TEXT SHOWN:
╔══
Number 5 in a series on Countries Named after Peeps
12. Ali Musa Mbiki (Musa Al Big), c.1500
The story goes that there was an island which named after
its sultan, Ali Musa Mbiki, who was probably one of the Omani Arabs who were
enthusiastic traders in that part of the Indian Ocean. Or, it may be that when
Vasco de Gama’s expedition came through there and bombarded the island and
kidnapped a couple of Arab pilots as guides, they got the name of the sultan
and the name of the island confused. This is what the island looks like
nowadays:
It is called ‘Mozambique’, and being about the first place
taken by the Portuguese on the east coast of Africa, it gave its name to their
whole colony there.
13. Cristoforo Colombo, 1451-1506
You’ve probably heard of him. A Genoan navigator, the second
of the two peeps born in Italy to have countries named after them, after St
Lucy. (St Marinus was supposedly born in what is now Croatia). It does not
appear that his voyages in the Caribbean ever brought him within sight of the
country named after him. It seems to have been a near thing whether he would
have a country named after him, as none of the constituent parts of the first
Republic of Colombia (1819-1831) kept that name on its disintegration. Modern
Colombia was called a couple of other names before becoming the United States
of Colombia in 1863.
14. Amerigo Vespucci 1454-1512
The third Italian to have a country named after him, from Florence, was sent by the Medicis to
look after a branch office of their mercantile empire in Spain, and ended up going
on some indeterminate number of expeditions to the New World. Being one of the
first to cotton on to the fact that the New World was a continent (or two) and
not just islands off the coast of Asia, or the first to popularise this fact,
he scored the enviable distinction of having two continents named after him.
(Continents have to be female, and named in classical languages, so it is the
latinised feminine form of his first name that has been preserved). As such his
name features in the most populous country named after a peep, the United
States of America.
15. Afonso, Prince
of Portugal 1475-1491
Even younger at his death than the martyrs of the Diocletion
persecution, the only legitimate son of King John the Second of Portugal had
been married in childhood to Isabella, heir to the thrones of Castille and
Aragon. His death in a horse-riding accident is sometimes attributed to the
malign influence of his in-laws - the patrons of #13 and #14 on the list.
╚══
EXTRACTED MATERIAL:
╔══
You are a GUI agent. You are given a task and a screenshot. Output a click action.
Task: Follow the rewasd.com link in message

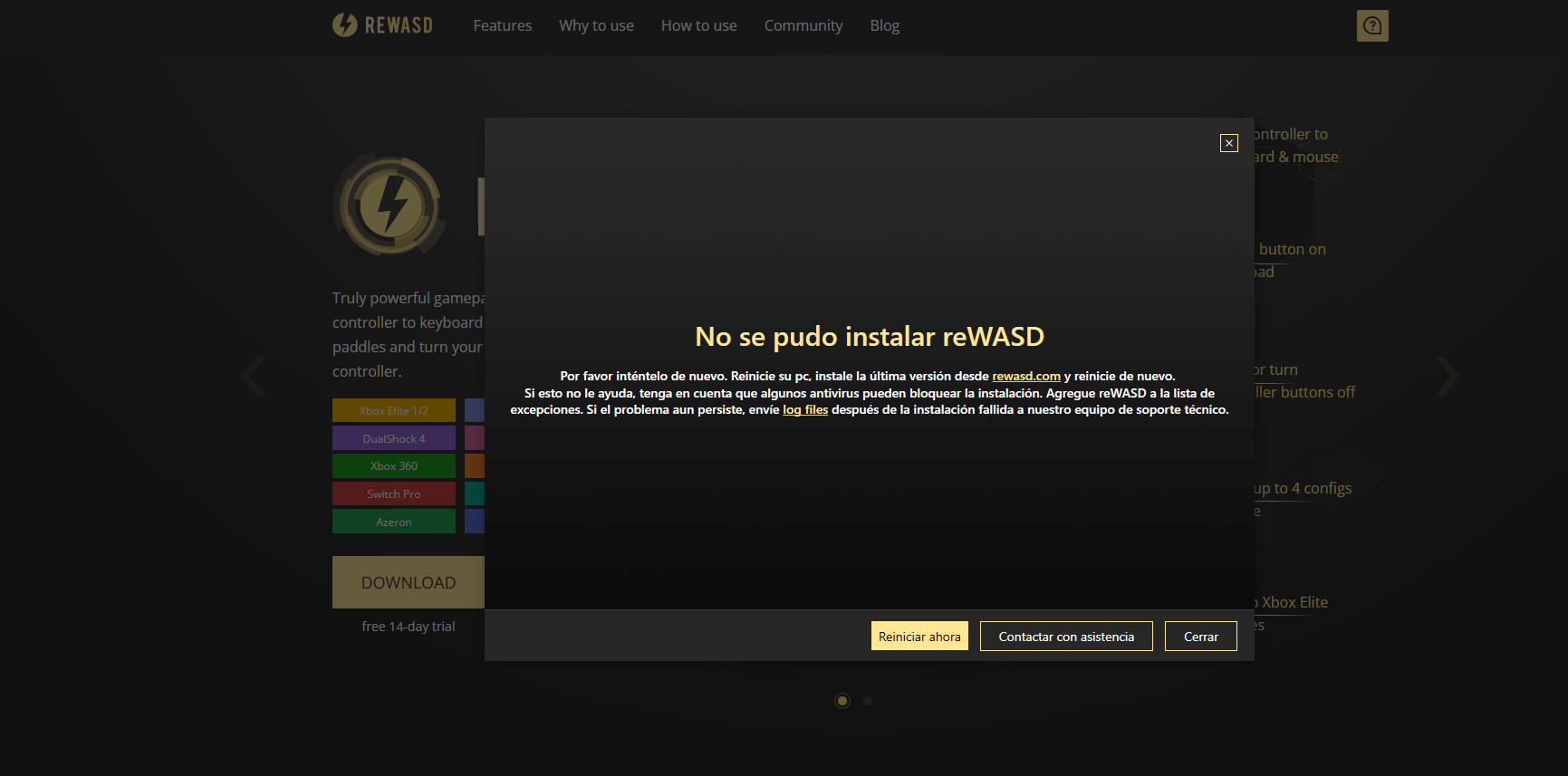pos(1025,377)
╚══
╔══
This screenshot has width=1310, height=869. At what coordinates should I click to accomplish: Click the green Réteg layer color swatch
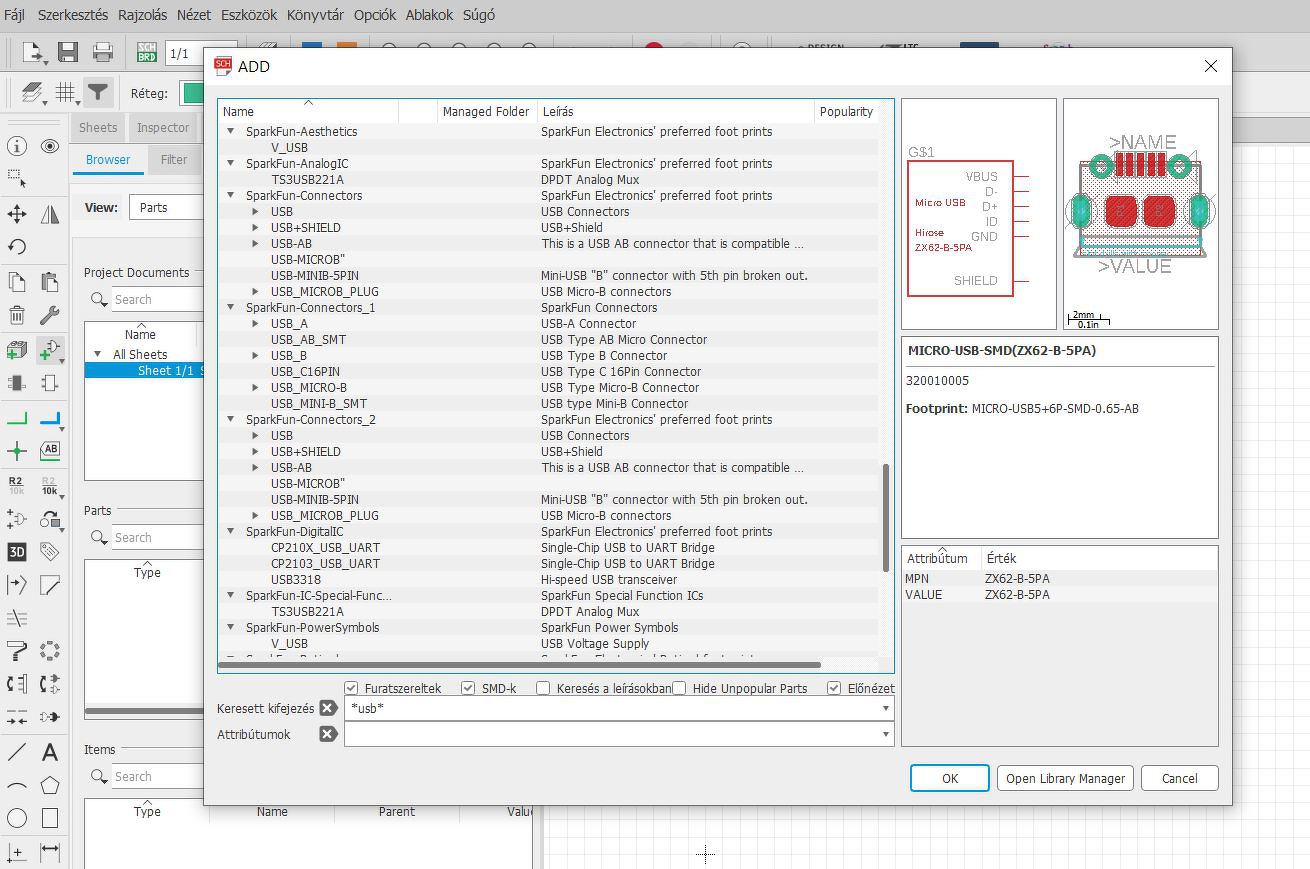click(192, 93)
╚══
╔══
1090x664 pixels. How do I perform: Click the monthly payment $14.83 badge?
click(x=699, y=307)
╚══
PROMPT 1:
Answer these questions using the piece on countries named after people:
(a) According to the piece, which island was named after the sultan Ali Musa Mbiki?
(b) In which year did modern Colombia become the United States of Colombia?
(c) How did Afonso, Prince of Portugal, die?
PROMPT 2: Continue the piece on countries named after people, starting after its final sentence.

RESPONSE AREA 1:
(a) Mozambique
(b) 1863
(c) In a horse-riding accident

RESPONSE AREA 2:
An island off the west coast of Africa, originally named
after Saint Anthony by its Portuguese discoverers, was renamed after the Prince, and
the taxes levied on the sugar produced on the island were made over to the use
of the heir-apparent to the Portuguese throne. According to Wikipedia the
renaming was actually done in 1502, so the Prince the island is named after may instead have been the future King John the Third of Portugal, Afonso’s second cousin
once removed, who was the only extant Prince of Portugal in that year.
Complicating the question further, Afonso’s father John II was said to
perfectly embody in his life the principles outlined by Machiavelli’s ‘The
Prince’ and was known as ‘the Perfect Prince’, o Príncipe Perfeito.
But Principe was definitely named after one of these Portuguese
royals, and today is the junior island in Africa’s second smallest nation, which
we have already seen because its larger island is also named after a peep.
16. Philip II 1527 –1598)
While their most Catholic majesties Ferdinand and Isabella
are hanging around in the background of the lives of #13-15, their
great-grandson Phillip the Prudent was the first member of their family to end
up with a country named after him.
While he was still only Prince of Asturias (he later became
King of Ireland, King of Jerusalem, Count of Friesland, Duke of Milan, and all manner of other things) the Spanish explorer Ruy López de Villalobos named the
islands of Leyte and Samar ‘Islas Felipinas’ after him, and over time this name
was extended to the whole archipelago
which Magellan had originally named after Saint Lazarus.
17. Maurits van Oranje 1567-1625
Phillip II was of course the arch-nemesis of William the
Silent, founder of the royal house of the Netherlands. And William’s son
Maurice of Nassau, Prince of Orange, also ended up with a country named after
him: the island of Mauritius, named in his honour by Dutch explorers.He is the first Protestant on the list, and the only (ahem) German, having been born in what is now the German state of Hesse.
18. Jean Moreau de Séchelles 1690-1761
The only Frenchman to have a country named after him, and
the only Minister of Finance.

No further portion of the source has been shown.